With the cause of CSF not fully understood, treatment options are limited. Administering anti-anginal medication only provides limited clinical benefits. Extensive studies testing pharmacological approaches to CSF are still lacking and existing evidence comes only from small studies with nonuniform inclusion criteria [7]. Empirical therapies based on several aspects include improving endothelial function by controlling cardiovascular risk factors, using nitrates to dilate coronary arteries, using beta-blockers to prolong coronary perfusion time, using antiplatelets to block platelet cross-linking and aggregation, and using calcium channel blockers to dilate coronary arteries and reduce myocardial contractility [6]. Physicians also widely use nicorandil, which has been proven to improve chest pain symptoms and the impaired function of the left ventricle. This improvement may be due to its potential to increase plasma NO and reduce endothelin-1 in CSF [31]. The effectiveness of nicorandil as a treatment is even better than that of nitroglycerin [32].

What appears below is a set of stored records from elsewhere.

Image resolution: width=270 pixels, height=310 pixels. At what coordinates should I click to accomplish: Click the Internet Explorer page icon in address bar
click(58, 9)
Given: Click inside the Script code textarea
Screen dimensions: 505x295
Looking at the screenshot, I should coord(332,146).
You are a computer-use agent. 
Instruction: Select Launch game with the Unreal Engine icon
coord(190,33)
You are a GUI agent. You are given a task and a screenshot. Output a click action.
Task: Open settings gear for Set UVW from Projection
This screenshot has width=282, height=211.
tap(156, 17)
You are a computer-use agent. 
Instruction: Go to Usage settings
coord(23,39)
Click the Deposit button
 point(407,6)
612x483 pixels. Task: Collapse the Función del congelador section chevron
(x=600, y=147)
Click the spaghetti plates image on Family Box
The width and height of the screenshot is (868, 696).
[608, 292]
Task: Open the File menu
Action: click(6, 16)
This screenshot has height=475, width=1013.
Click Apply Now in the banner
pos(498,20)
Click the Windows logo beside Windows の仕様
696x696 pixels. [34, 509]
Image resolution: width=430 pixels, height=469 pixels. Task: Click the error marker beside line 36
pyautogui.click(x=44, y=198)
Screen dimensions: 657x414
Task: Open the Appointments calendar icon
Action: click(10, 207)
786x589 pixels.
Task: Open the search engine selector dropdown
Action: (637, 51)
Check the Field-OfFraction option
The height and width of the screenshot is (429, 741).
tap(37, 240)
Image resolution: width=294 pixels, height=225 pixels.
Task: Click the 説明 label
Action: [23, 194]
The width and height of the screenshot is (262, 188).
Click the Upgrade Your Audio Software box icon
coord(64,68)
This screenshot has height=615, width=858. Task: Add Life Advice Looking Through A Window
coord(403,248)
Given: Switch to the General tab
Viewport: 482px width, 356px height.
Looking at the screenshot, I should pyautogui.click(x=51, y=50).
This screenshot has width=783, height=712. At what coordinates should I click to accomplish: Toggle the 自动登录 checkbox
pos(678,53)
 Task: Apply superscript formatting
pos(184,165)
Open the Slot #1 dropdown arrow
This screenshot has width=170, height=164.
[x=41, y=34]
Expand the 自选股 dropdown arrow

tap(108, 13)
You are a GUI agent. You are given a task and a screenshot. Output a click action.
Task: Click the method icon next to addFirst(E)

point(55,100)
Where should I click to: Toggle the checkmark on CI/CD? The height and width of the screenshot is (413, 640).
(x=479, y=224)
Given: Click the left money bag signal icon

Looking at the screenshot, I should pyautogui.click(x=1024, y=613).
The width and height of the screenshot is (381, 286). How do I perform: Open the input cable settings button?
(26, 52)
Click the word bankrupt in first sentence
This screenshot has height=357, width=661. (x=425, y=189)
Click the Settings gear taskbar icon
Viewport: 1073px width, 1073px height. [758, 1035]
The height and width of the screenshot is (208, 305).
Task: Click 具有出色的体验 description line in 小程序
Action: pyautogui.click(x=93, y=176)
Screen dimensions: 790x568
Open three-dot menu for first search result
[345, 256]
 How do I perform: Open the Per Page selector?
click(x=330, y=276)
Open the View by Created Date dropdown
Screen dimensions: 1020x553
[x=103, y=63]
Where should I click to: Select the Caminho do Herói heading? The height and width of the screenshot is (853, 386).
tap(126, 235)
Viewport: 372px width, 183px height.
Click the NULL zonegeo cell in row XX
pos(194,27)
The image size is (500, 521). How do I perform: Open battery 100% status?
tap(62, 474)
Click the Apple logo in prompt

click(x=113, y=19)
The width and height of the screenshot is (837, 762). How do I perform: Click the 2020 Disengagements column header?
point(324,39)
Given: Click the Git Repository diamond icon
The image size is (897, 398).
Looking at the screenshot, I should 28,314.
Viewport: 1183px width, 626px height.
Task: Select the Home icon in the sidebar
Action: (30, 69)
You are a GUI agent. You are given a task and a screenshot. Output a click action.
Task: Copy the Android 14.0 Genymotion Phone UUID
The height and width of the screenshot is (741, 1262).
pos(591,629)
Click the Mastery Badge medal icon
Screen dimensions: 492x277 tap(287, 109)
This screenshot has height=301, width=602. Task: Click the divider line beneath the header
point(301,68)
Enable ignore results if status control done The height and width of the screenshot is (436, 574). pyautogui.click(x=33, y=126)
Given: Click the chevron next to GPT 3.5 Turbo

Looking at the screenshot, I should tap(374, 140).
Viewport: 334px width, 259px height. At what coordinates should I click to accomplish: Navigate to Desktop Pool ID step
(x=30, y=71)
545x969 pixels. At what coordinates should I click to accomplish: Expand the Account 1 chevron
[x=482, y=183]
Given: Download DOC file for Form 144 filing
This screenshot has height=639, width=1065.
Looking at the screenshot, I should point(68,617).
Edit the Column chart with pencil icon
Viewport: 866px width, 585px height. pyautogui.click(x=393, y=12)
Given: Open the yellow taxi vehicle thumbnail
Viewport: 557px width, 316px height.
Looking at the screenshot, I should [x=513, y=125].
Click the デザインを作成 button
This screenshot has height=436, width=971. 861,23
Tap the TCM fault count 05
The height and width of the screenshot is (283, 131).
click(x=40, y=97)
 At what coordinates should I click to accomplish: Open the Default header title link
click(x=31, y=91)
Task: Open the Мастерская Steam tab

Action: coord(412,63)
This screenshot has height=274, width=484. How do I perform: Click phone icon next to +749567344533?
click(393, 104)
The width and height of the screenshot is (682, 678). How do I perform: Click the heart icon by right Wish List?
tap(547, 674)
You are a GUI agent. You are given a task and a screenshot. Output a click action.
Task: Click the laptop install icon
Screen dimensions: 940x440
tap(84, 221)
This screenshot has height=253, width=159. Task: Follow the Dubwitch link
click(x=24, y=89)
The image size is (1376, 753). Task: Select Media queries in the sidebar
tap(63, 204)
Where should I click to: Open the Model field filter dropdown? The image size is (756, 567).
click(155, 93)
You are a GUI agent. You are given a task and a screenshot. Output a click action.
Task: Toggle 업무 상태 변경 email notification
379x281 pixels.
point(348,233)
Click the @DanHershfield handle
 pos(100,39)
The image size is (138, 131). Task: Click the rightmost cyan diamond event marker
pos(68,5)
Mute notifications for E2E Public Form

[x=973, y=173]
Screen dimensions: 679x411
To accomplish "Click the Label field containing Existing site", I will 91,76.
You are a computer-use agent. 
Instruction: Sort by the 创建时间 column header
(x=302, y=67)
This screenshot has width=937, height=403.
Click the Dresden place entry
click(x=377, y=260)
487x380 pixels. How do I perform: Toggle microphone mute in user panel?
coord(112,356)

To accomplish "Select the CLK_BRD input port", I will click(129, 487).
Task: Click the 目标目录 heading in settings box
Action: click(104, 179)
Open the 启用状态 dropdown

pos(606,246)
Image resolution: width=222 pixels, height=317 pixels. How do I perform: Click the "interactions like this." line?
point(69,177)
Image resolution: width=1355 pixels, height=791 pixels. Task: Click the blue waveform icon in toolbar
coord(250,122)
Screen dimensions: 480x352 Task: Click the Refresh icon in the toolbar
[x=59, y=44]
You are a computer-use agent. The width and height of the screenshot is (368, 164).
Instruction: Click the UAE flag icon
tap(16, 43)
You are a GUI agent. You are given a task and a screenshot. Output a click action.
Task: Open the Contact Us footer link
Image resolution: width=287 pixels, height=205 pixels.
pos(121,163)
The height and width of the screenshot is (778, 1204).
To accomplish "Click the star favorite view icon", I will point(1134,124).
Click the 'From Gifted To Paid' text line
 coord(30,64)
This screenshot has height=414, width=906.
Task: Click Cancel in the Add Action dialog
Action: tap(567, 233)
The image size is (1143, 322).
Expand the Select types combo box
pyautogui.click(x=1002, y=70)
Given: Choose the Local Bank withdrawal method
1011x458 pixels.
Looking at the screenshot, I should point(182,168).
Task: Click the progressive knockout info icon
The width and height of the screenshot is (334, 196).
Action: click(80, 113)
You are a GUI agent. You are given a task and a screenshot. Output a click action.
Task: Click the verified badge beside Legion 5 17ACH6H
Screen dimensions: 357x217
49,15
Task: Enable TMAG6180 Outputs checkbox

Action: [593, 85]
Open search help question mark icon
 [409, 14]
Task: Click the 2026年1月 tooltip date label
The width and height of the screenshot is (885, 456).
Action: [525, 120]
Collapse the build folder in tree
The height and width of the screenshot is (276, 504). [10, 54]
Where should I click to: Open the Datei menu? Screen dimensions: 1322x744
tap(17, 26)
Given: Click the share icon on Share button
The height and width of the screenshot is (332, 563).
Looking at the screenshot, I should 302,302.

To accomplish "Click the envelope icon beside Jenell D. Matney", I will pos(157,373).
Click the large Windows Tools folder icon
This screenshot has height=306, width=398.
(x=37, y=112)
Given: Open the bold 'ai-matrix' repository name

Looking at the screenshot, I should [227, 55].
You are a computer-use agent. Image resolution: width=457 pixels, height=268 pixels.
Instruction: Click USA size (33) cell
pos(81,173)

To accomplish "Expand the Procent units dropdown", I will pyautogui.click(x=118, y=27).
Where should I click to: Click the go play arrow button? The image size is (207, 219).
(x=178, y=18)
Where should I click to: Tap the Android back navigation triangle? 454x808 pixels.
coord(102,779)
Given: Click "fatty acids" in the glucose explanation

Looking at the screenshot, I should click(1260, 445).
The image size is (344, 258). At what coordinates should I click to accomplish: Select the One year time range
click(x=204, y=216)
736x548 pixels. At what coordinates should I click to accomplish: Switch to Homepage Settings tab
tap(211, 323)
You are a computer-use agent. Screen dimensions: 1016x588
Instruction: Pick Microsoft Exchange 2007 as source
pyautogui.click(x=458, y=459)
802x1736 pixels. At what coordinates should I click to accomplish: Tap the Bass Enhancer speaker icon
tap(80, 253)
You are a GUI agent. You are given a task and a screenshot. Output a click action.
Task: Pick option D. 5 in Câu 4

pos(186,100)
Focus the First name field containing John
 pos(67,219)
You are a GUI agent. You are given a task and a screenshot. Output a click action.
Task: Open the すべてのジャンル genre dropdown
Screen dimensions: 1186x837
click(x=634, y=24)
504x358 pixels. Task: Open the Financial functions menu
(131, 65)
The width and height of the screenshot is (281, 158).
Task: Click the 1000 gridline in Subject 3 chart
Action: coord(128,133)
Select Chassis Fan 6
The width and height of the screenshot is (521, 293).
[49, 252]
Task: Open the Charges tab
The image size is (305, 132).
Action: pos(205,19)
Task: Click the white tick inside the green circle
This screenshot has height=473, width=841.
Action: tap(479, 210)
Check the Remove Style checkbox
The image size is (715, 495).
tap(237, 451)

However, the study had several limitations. Even though data collection covered a span of seven years, the number of CSF subjects was relatively small. The study did not take into account biomolecular predictors that could have explained the mechanisms underlying CSF. Conducted in a single center with relatively homogeneous subjects, the results may not be easily generalized to the broader population. Furthermore, various echocardiography parameters, such as diastolic function, closely related to left ventricular end-diastolic pressure and CSF, could not be analyzed due to limited secondary data documentation. Lastly, many confounding variables, such as subject comorbidities and prior treatment, could not be controlled for.